The statement from the Fed expresses dissatisfaction at the current rate of economic growth, and the need for proactive action:
Growth in employment has been slow, and the unemployment rate remains elevated. Household spending has continued to advance, but growth in business fixed investment appears to have slowed. The housing sector has shown some further signs of improvement, albeit from a depressed level. Inflation has been subdued, although the prices of some key commodities have increased recently. Longer-term inflation expectations have remained stable.
Consistent with its statutory mandate, the Committee seeks to foster maximum employment and price stability. The Committee is concerned that, without further policy accommodation, economic growth might not be strong enough to generate sustained improvement in labor market conditions.
With interest rates already at their lowest level —the “zero bound” — the Fed has resolved to take on a more active role in boosting the economic recovery.

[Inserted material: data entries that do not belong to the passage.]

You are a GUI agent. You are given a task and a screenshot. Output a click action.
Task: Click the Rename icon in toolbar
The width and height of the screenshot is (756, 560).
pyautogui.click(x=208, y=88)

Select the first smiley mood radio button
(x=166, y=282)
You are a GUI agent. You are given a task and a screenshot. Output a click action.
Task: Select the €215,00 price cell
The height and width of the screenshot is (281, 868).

In buying up assets such as mortgage-backed securities from banks, the Fed is injecting money into the US economy, and keeping interest-rates low in the long-term.
Together with the $40 billion a month to support mortgages, the Federal Open Market Committee (FOMC) is extending its 2011 Operation Twist program—an initiative of buying long-term Treasuries and simultaneously selling a portion of its short-term issues—which will total $85 billion a month in new assets.

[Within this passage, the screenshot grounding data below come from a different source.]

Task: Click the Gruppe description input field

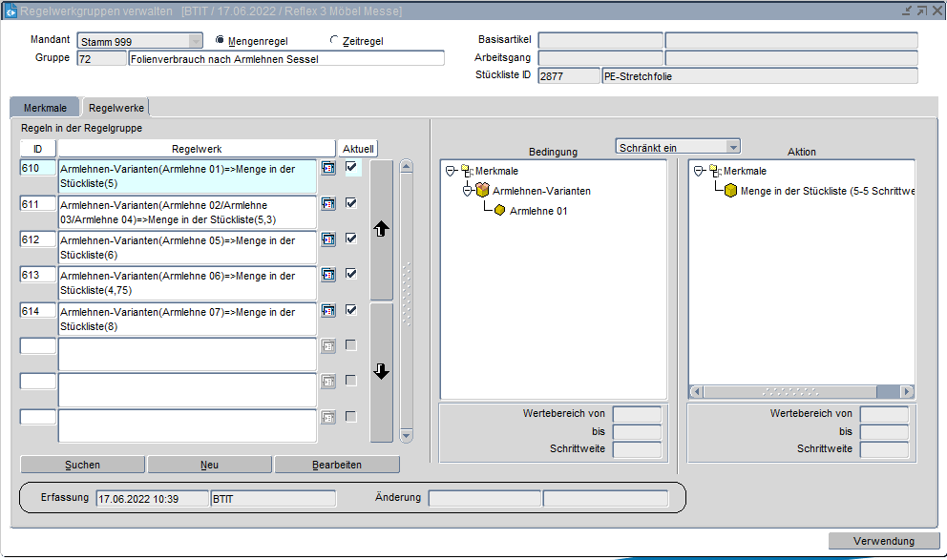Action: [x=285, y=58]
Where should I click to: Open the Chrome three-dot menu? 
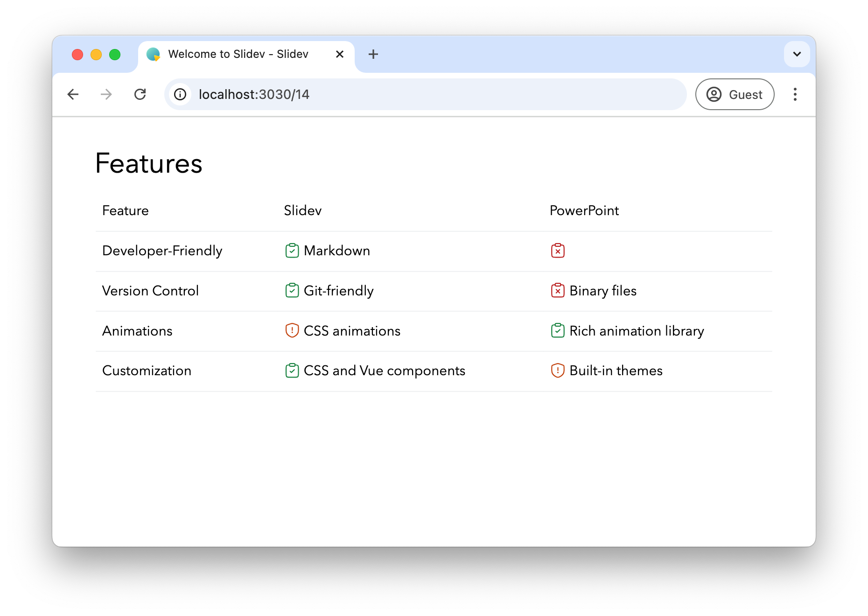point(795,94)
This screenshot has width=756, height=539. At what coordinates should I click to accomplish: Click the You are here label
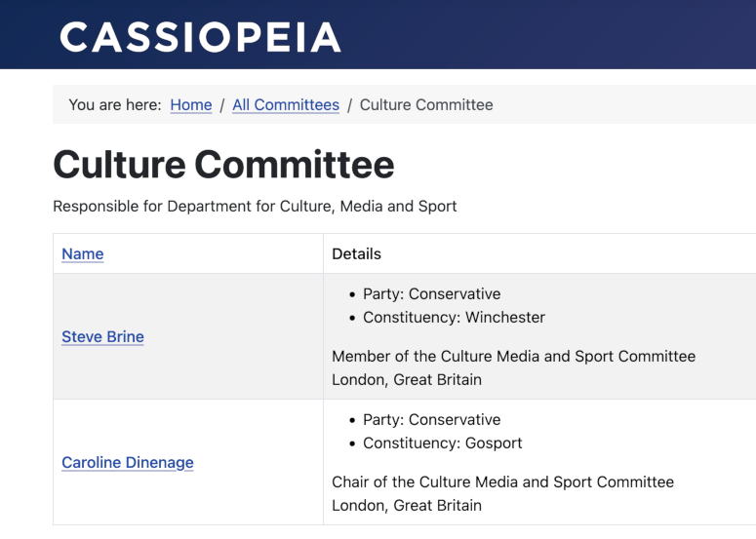tap(114, 105)
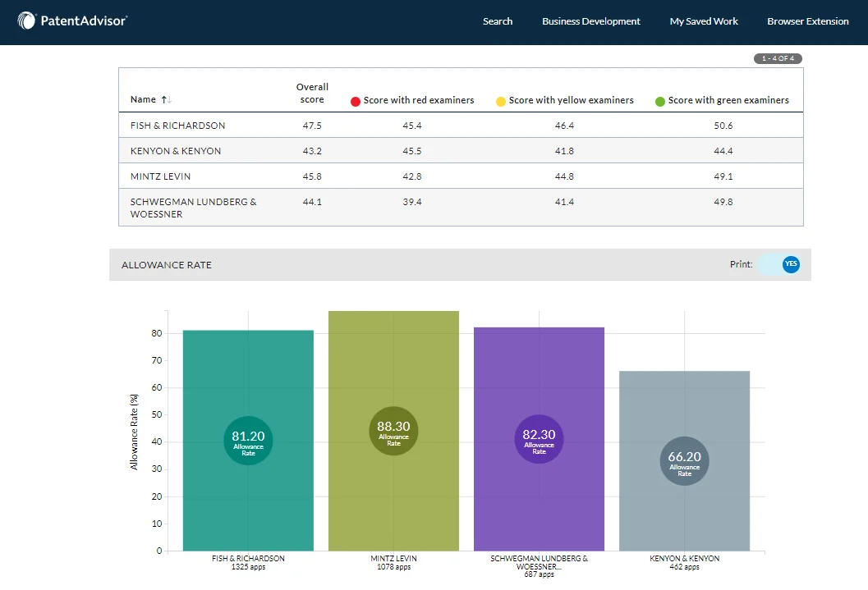
Task: Sort by Overall score column
Action: tap(312, 93)
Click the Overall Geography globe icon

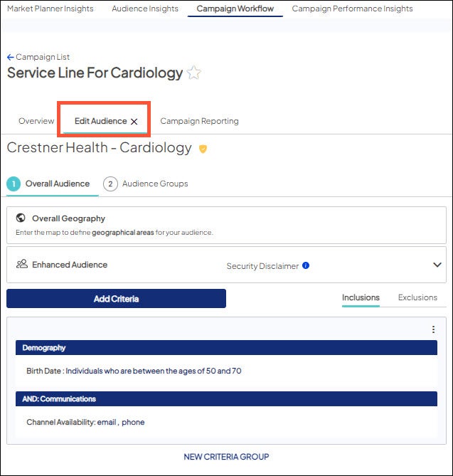click(x=21, y=218)
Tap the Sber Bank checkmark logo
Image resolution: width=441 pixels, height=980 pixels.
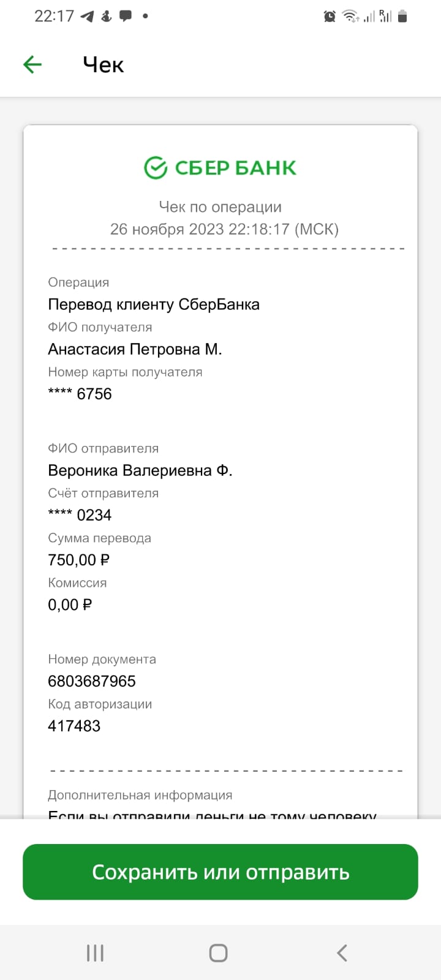(156, 167)
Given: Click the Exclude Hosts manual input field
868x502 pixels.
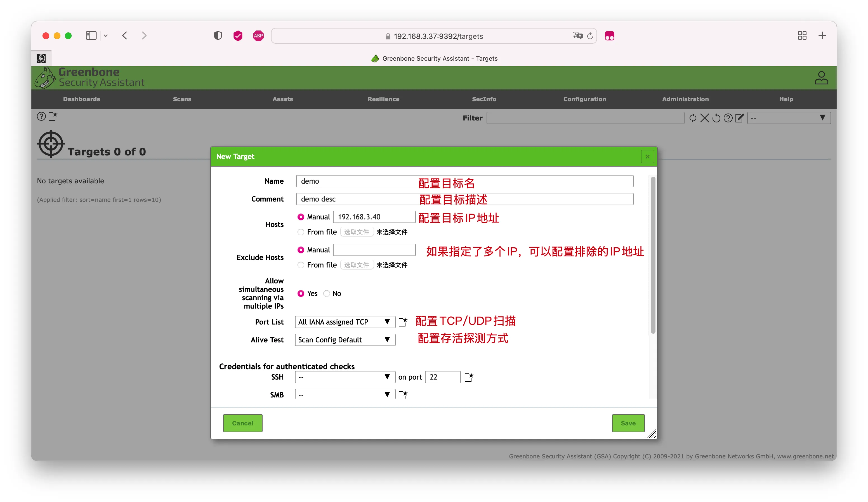Looking at the screenshot, I should (374, 250).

“One of the main concerns that firms have is that there is not enough demand, people coming and demanding their products,” Federal Chairman Ben Bernanke said at a news conference in Washington. “If people feel their financial situation is better because their 401(k) is better, or their house is worth more, they’re more willing to go out and spend, and that’s going to provide the demand firms need to be able to hire and invest”

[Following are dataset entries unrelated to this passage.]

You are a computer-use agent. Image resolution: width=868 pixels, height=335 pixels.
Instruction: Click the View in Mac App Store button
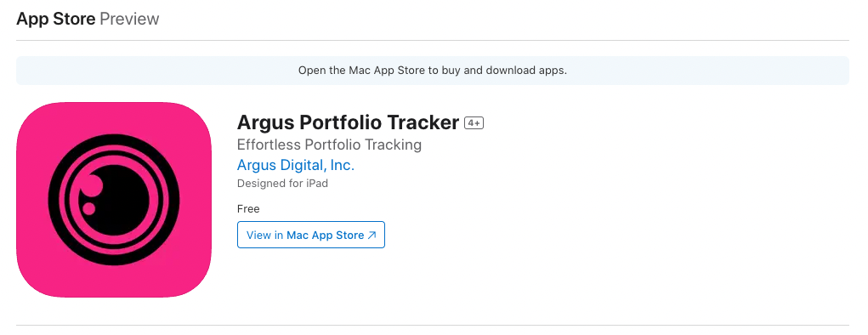tap(311, 235)
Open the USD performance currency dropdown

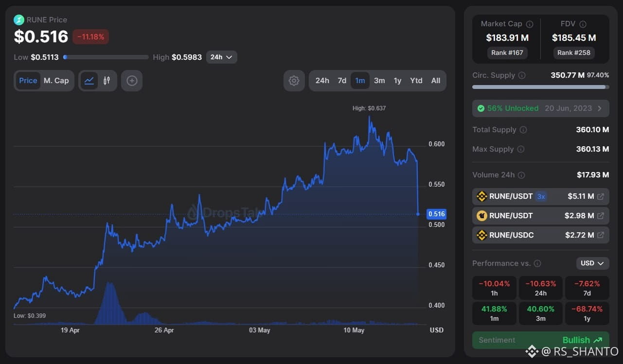coord(592,263)
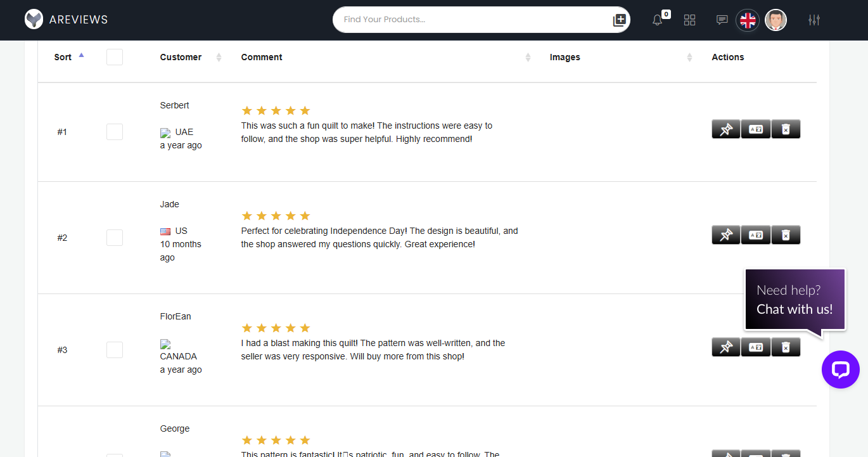Screen dimensions: 868x457
Task: Open the settings sliders icon
Action: [x=814, y=20]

Bernanke reassured investors that he “would not accept the proposition that the Fed is out of ammunition. Our tools,” he continued,”while non-standard, still can create more accommodative financial conditions, can still provide support for the economy, can still help us to return to a more normal economic situation.”
The latest move from the Fed will be instrumental in restoring confidence in the marketplace. Already the markets have reacted positively, with the Dow Jones and the S&P 500 already at levels higher than in December 2007 and early 2008, respectively. The Dow surged 1.4% to 13,523.77, and the S&P 500 rallied 1.6% to 1,459.09. The Nasdaq increased 1.4% to 3,157.68.